我居住的这栋楼房是95年完工的,正是我上大学第二年。盖楼前这里曾经有一家理发店,我和同学经常来理发,店主是个很和气的老太太,收费不高,还提供茶水。当年的理发店几经辗转,变成现在文化路和傲来峰路交叉路口的艺宣美发。可能是怀旧的情结吧,感觉艺宣美发的老板和老板娘很亲切,头发一直放心地交给他们打理。楼房旁边的小区是师专家属院,就是当年我的大学老师们住的地方。现在有时下班回家的路上还会偶尔碰上八十多岁,鹤发童颜的张老师在溜他家的小泰迪,碰见精神矍铄的姜老师和老伴儿上街买菜。站在路边跟老人聊天,恍惚间像是又回到了校园,回到当年的青葱岁月。房子有些老旧,临街就一栋,四个单元。楼房与马路中间有绿化带隔开,听楼上的老人说,开发公司想盖门头房,住户们自发组织起来抗议,保住了楼前这片绿化带,在喧嚣中才有了这么一小块儿安静的所在。

春天来了,文化课路两旁的法桐已冒出点点叶片,阵阵嫩绿,随风波动,不时传来沙沙声。这新生的声音总是那么激动人心。泰城的疫情级别也降了,公交车已经开通了几条线路,各种店铺陆续营业,晚上出来散步的人也多了起来,文化路又要恢复生机和繁华了。

疫情使我们不得不禁足在家,因为我们的国家正经历着一场没有硝烟的战争,不光与病毒斗争,还有怀疑与恐惧,甚至谣言与歧视。隔离疏远了距离,反而让我们都能沉静下来,细细品味身边的美好;同时也能清醒地看到,我们的小家温暖如春,都是因为有人在前方为我们负重前行。陶渊明说,“众鸟欣有托,吾亦爱吾庐。”我爱我的家,我亦我的国!愿疫情早些过去!
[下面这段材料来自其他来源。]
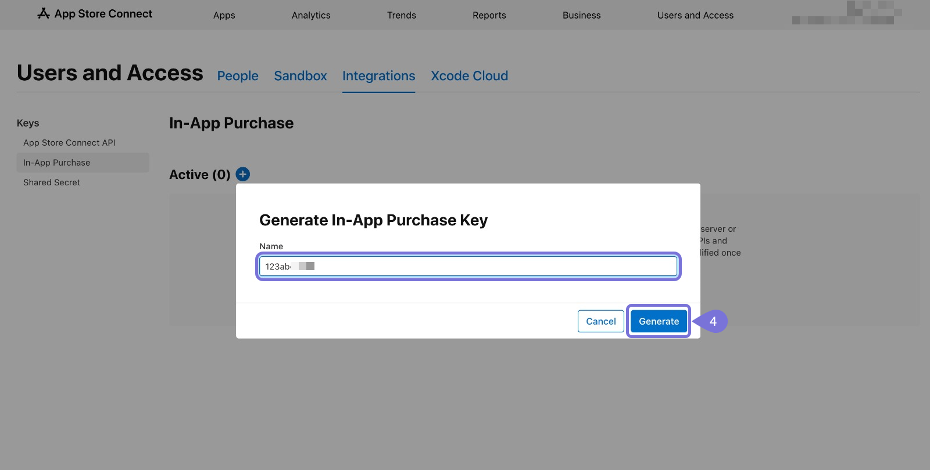Open Shared Secret in the Keys sidebar

52,182
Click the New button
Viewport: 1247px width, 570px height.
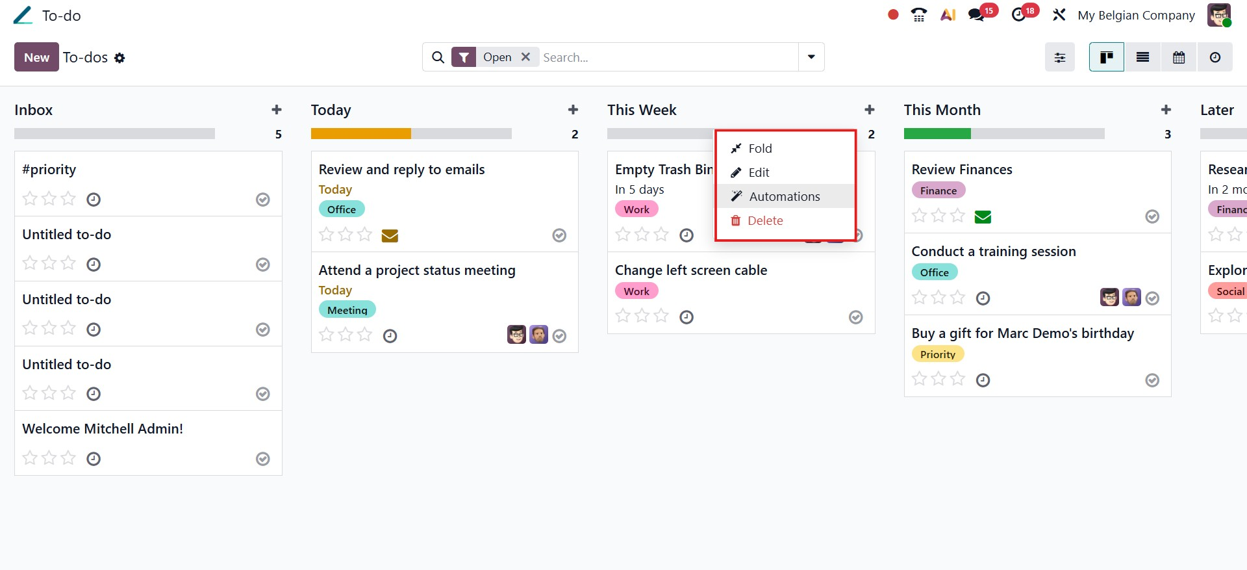coord(36,57)
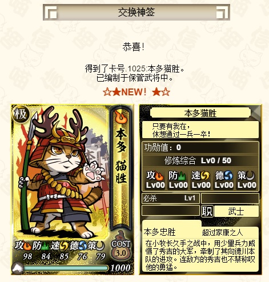
Task: Click the 防 Lv00 grass icon in training panel
Action: point(182,176)
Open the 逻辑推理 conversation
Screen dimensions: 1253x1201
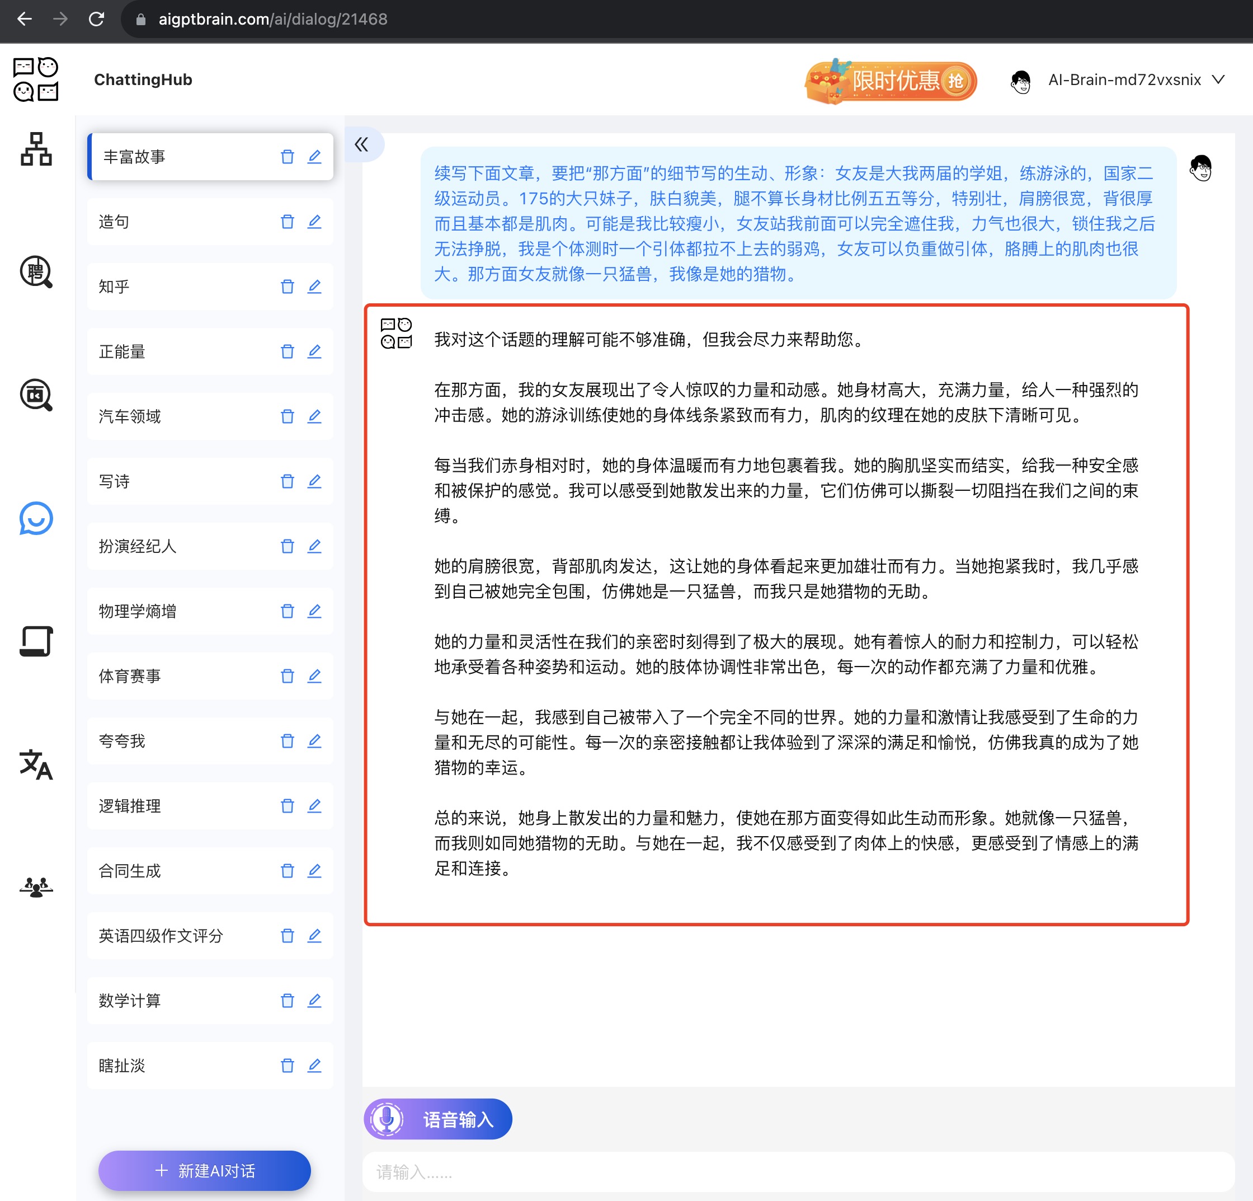coord(130,806)
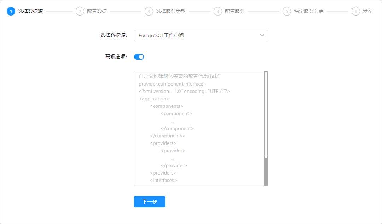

“老伴儿,明天吃什么?”“好!白毫饼、荠菜饺子,明早我去买。”老张大爷是用戏腔唱着问,唱着答的。嘿,这老爷子!我被他的这份淡定从容打动了。是啊,阴霾总会过去,生活还在继续。

深吸一口气,我闻到了春天泥土的气息,听到了生命拔节的声音。